A modest start at a test suite for apitrace
jose.r.fonseca at gmail.com
Tue Apr 10 01:20:11 PDT 2012
On Mon, Apr 9, 2012 at 11:43 PM, Carl Worth <cworth at cworth.org> wrote:
> I'm (finally) picking up my old "apitrace trim" work to make it actually
> interesting this time, (with some solid dependency analysis, etc.).
> Before I can trust some of the changes I want to make, I really need an
> automated test suite that can verify that I'm not breaking anything.
> I've just pushed the beginnings of one to the master branch at
> cworth.org:/git/apitrace (commit d24193487b79672c2988e81b07).
Yes, having a test suite around for this pays off.
I'd prefer to have these tests next to the other tests in
https://github.com/apitrace/apitrace-tests . Having test on a
separate repos is better, as it allows to bisect without changing the
tests in the process.
Note that the test suite needs to stay as portable as apitrace. If you
could rewrite the bash scripts in Python it would be great. If not,
then please make sure that they are only executed on Unix like OSes.
> I think everything there is reasonable to be merged upstream now,
> (except, perhaps, for the last commit which adds a failing test case for
> the "apitrace trim" work that's not there yet).
> Feel free to take a look at ti now, or wait until I've got some more
> interesting trim work on top.
The rest looks good to me. I'll merge it soon.

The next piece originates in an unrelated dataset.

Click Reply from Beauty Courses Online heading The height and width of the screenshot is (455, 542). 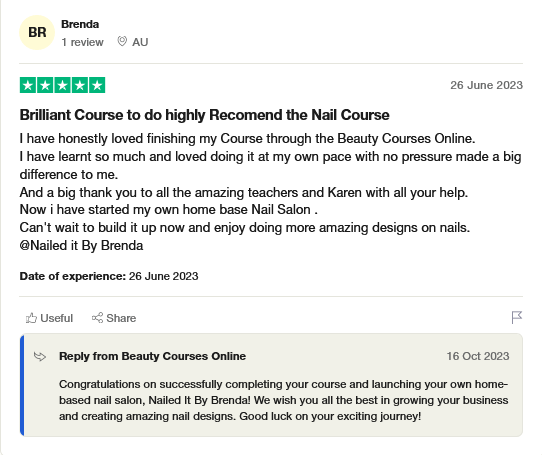point(152,356)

> And if you've got any feedback or questions on the direction it's going,
> I'd be glad to hear that.
Since we last talked about apitrace trim, two ideas crossed my mind:
- instead of an iterative approach (pass over the trace repeatedly
until we converge in a list of calls), do the depency tracking in
precisely 2 passes, 3 steps: 1) scan through the calls maintaining
dependency chains, 2) produce a list of calls on which the call of
interest depends, 3) trim precisely those calls
- this implies maintaining in every single state object lists of all
calls that define its state, e.g.:
- framebuffer object
- list of calls that defined the framebuffer object
- list of calls that drew into the framebuffer
- texture object
- list of calls that define the texture object morphology
- list of calls for each face/level that define the contents
- shader object
- list of calls that define the shader
- list of calls that define the shader uniforms
- all previous glX* calls
- all calls that bound the current state
- a draw call would append the all calls that define the current
context to the framebuffer object dependencies
- a glClear would clear the dependencies of all previous draw
calls of the current framebuffer object
- a glTexImage would replace all previous gl(sub)TexImage calls on
the same face/level
- I think it may be easier to have the dependency tracking written in Python:
- slightly slower runtime, but probably pays up in development time
many times over
- auto trimming hopefully will be done only once per trace, so it
is ok to be a bit slower
- using python to process traces is much faster now with "apitrace
pickle" dumper; see scripts/unpickle.py and scripts/tracediff2.py as
- by doing in it python you have easy access to all information in
specs/*, in particular specs/glapi.py and sideeffects flags;
- essentially this auxiliary python script would produce the list of
calls, to be trimmed with the pure C apitrace trim command
- but it can still be called internally by apitrace trim without
the user even be aware of its existence
Anyway, this is jut food for thought. Feel free to do what you think is best.